Rewrite everything from the line containing "This screenshot has height=537, width=850." down to the line containing "point(94,161)", substituting "heading" for "label" and keeping all else the same. Leave the pictures out.

===== Provided data =====

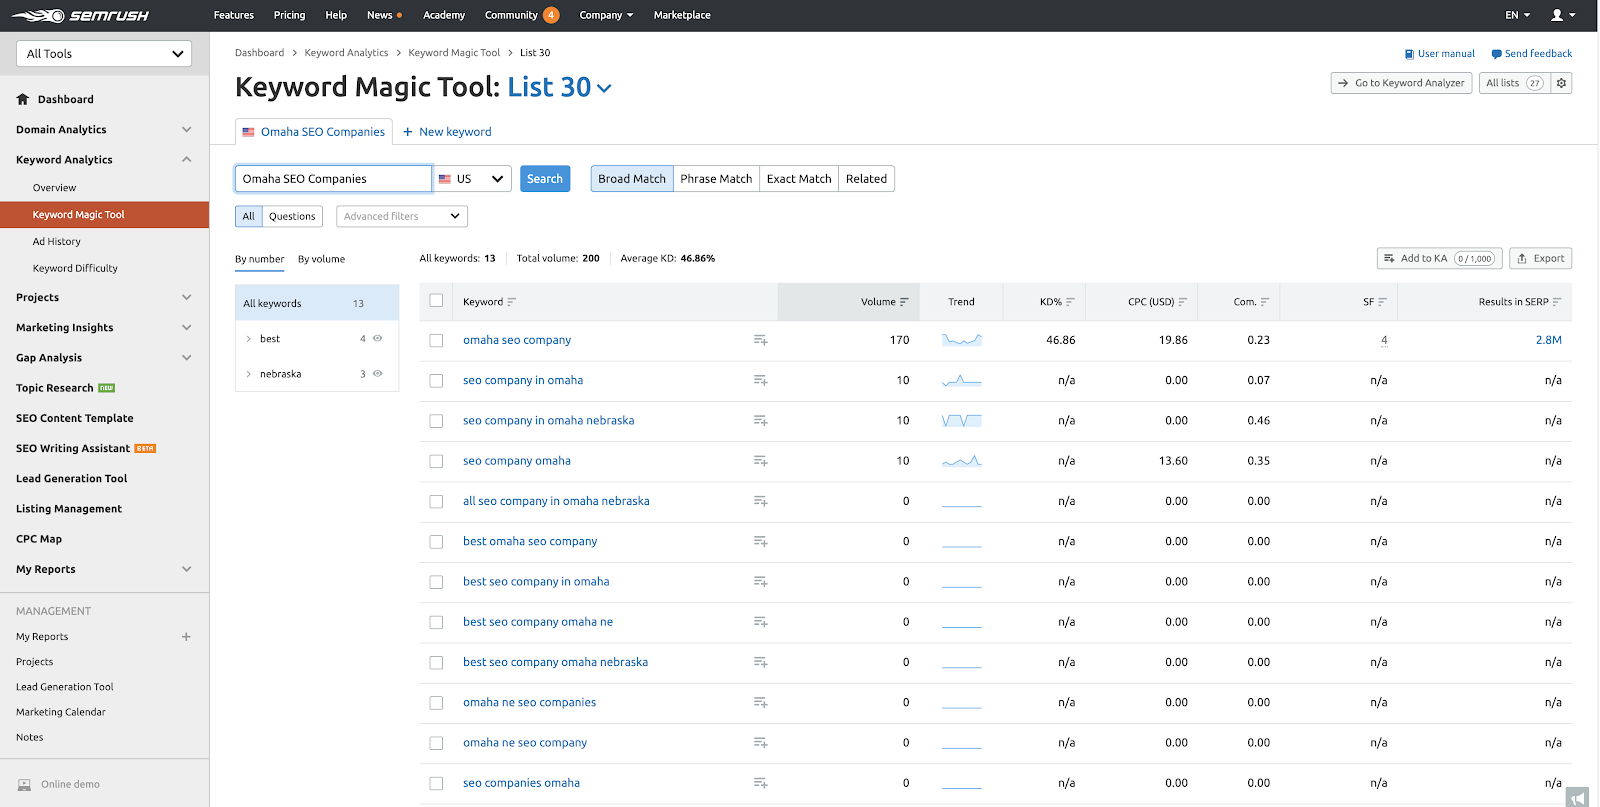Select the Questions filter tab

=====
===== Provided data =====

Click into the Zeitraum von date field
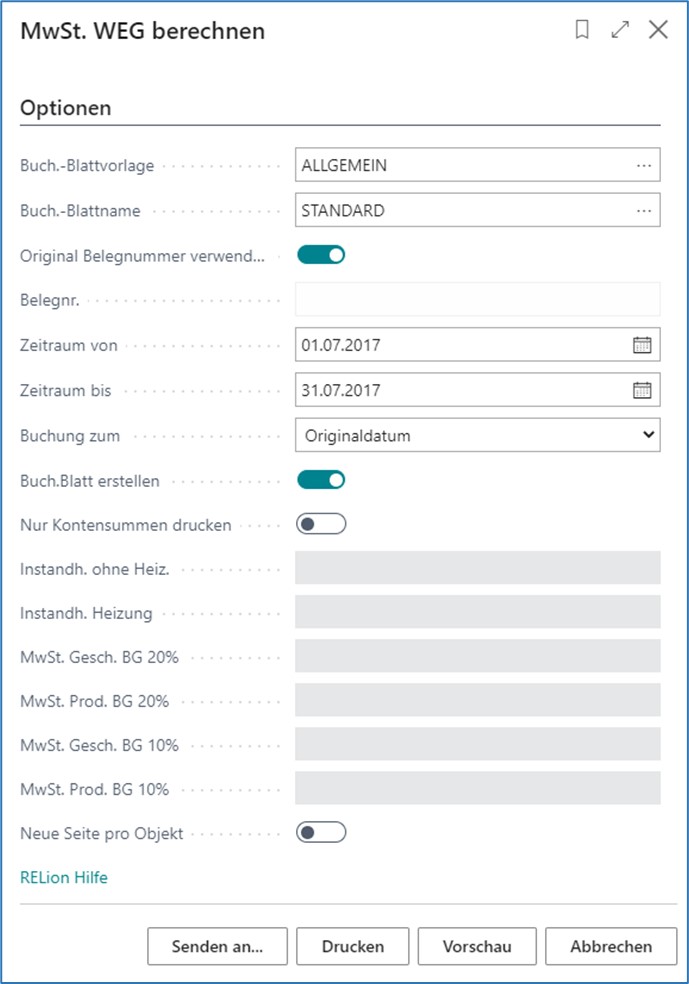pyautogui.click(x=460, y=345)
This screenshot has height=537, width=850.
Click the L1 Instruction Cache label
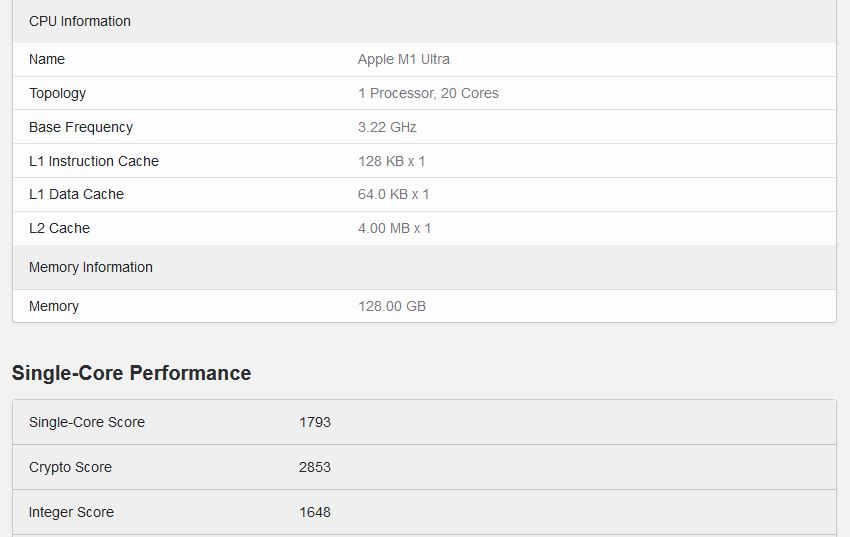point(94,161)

=====
===== Provided data =====

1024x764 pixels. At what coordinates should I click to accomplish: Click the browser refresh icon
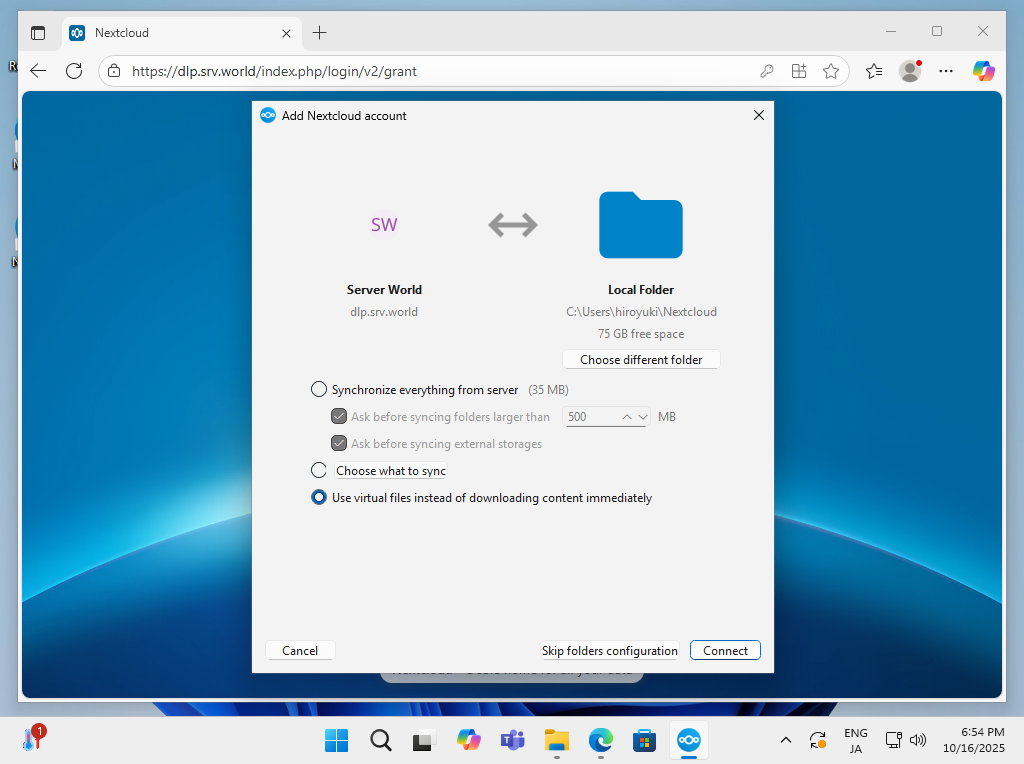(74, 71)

=====

**Answer to the task:**
This screenshot has height=537, width=850.
Click the L1 Instruction Cache heading
point(94,161)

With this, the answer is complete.